(Extracted data entries)
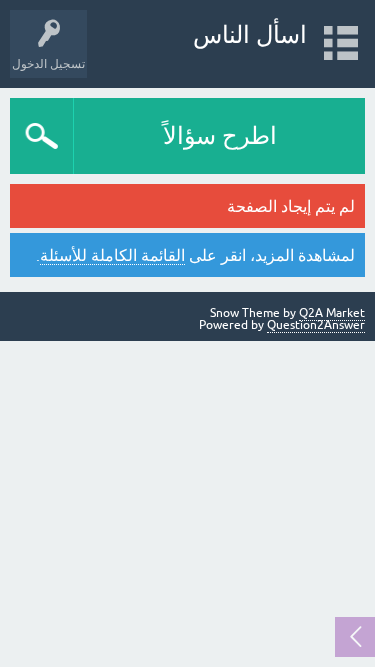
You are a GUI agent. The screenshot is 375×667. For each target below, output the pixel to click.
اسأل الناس (250, 34)
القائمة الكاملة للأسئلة (112, 255)
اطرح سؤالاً (220, 135)
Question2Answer (316, 325)
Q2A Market (332, 313)
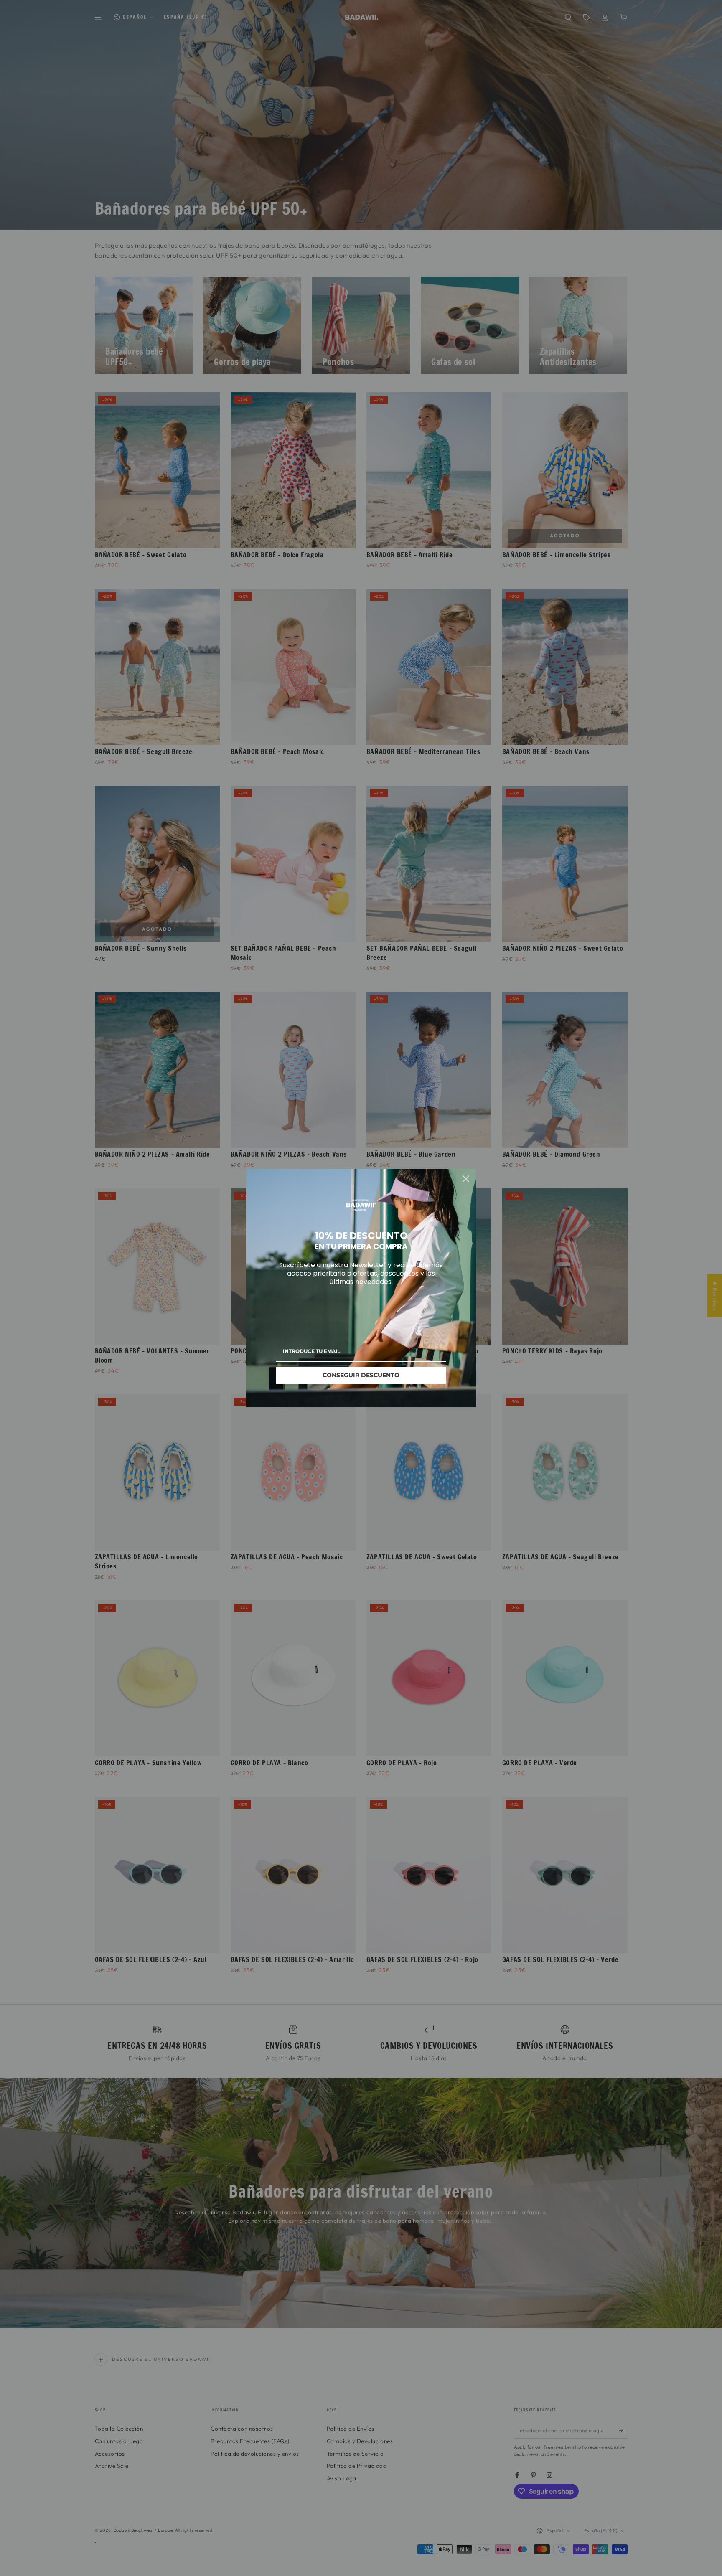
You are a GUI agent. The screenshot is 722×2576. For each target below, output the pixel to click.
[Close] (466, 1179)
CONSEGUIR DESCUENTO (361, 1375)
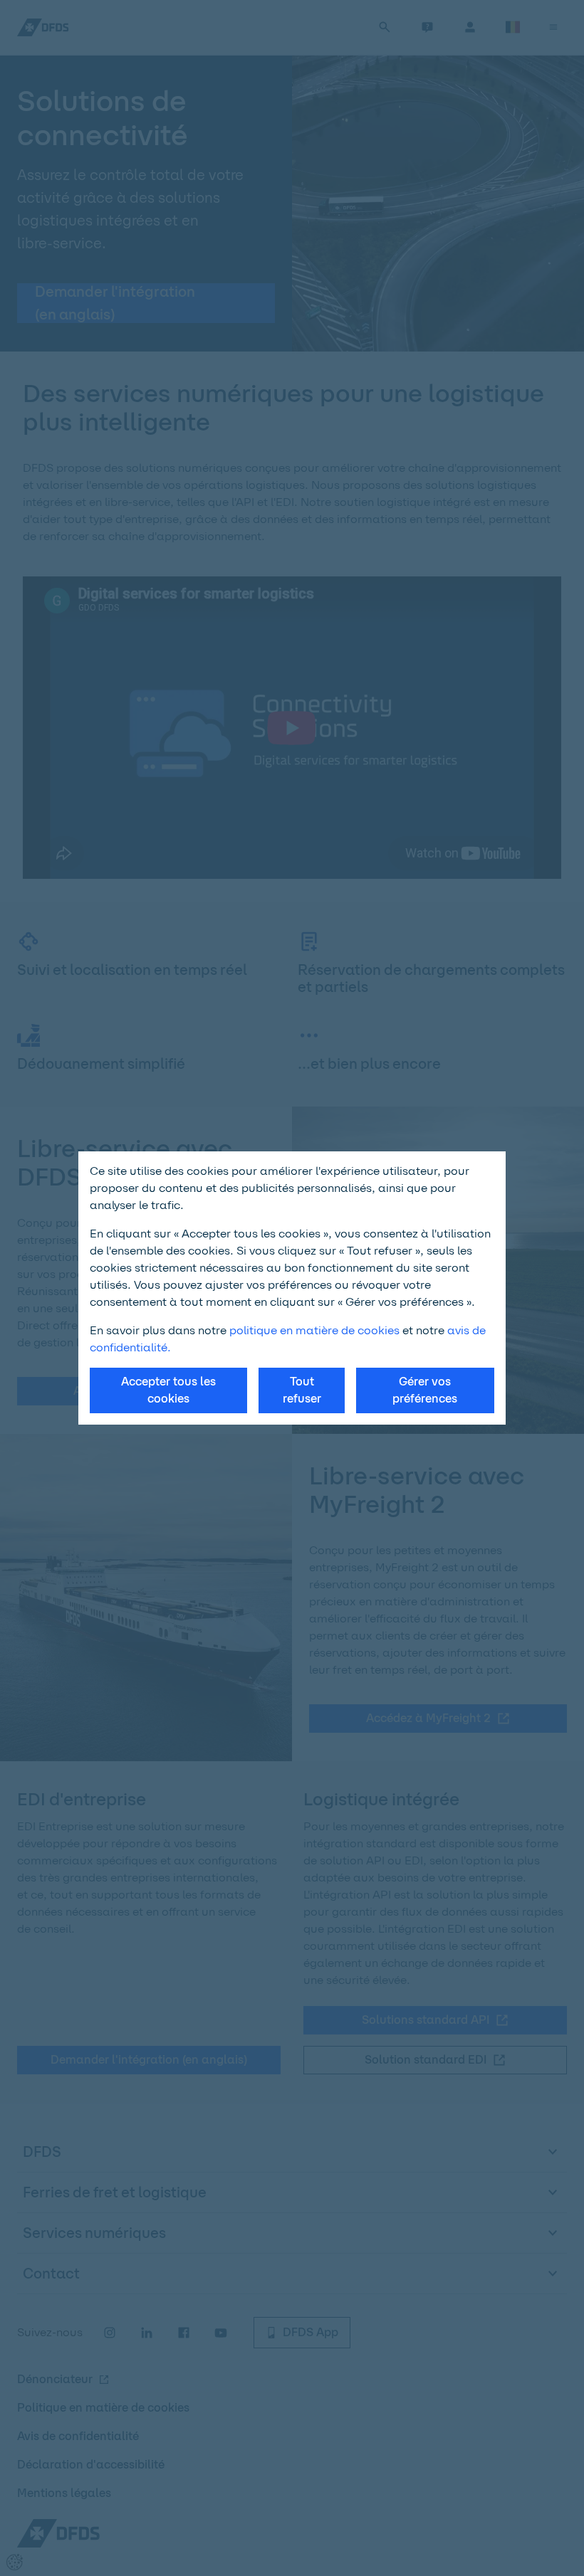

*Required work*
Among the records above, count the lines that include the word "below" and state the number by itself.

*Response area*
2